Three-Dimensional Fe,N-Decorated Carbon-Supported NiFeP Nanoparticles as an Efficient Bifunctional Catalyst for Rechargeable Zinc-O2 Batteries.

The electro-catalyzed oxygen reduction and evolution reactions (ORR/OER) are the key elements of many energy conversion systems, such as fuel cells, water electrolyzers, and rechargeable metal-air batteries. Structural design of durable non-noble nanomaterials as bifunctional OER/ORR catalysts is a major drawback to commercial applications.

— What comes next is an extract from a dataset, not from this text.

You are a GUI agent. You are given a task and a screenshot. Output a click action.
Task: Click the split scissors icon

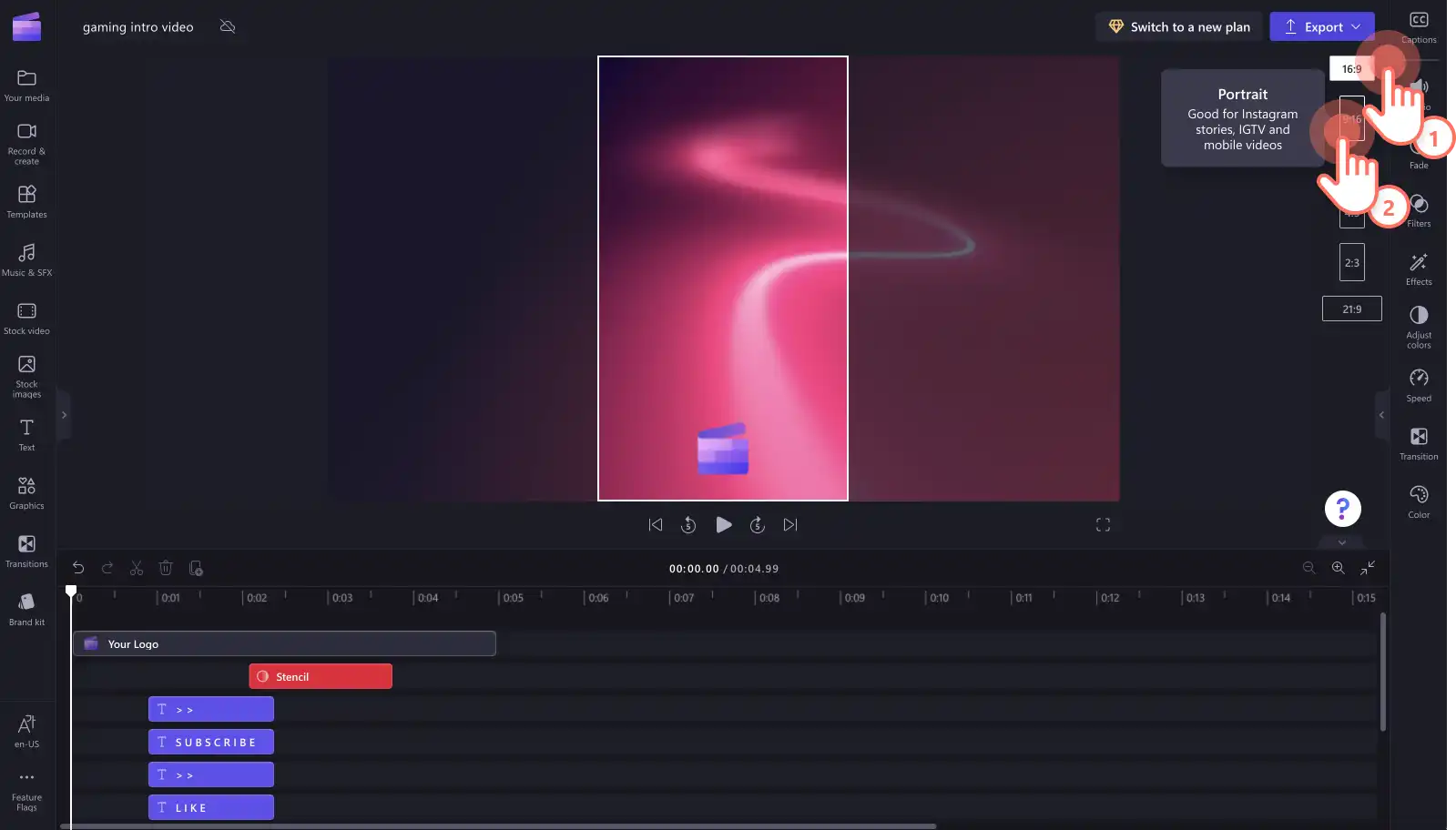[137, 568]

Herein, we exposed a strongly coupled hybrid material comprising of NiFeP-cubes nanoparticles supported on three-dimensional interconnected Fe,N-decorated carbon (3D-FeNC) as a robust bifunctional ORR/OER catalyst. The strongly coupled NiFeP@3D-FeNC catalyst shows better electron and mass transfer capability, exposure of abundant ORR/OER active sites on the surface, and strongly coupled effects. Accordingly, the as-prepared NiFeP@3D-FeNC catalyst exhibits robust ORR activity (half-wave potential of 0.84 V vs reversible hydrogen electrode) and OER performance (over-potential 0.25 V@10 mA cm-2) in alkaline media. Significantly, the oxygen electrode prepared from the NiFeP@3D-FeNC catalyst further demonstrated superior charge/discharge behavior and long-lasting rechargeability than the benchmark Pt/C + IrO2 catalyst in rechargeable zinc-O2 batteries. This approach opens up a new avenue for the synthesis and advanced the hybrid nanomaterials for various applications.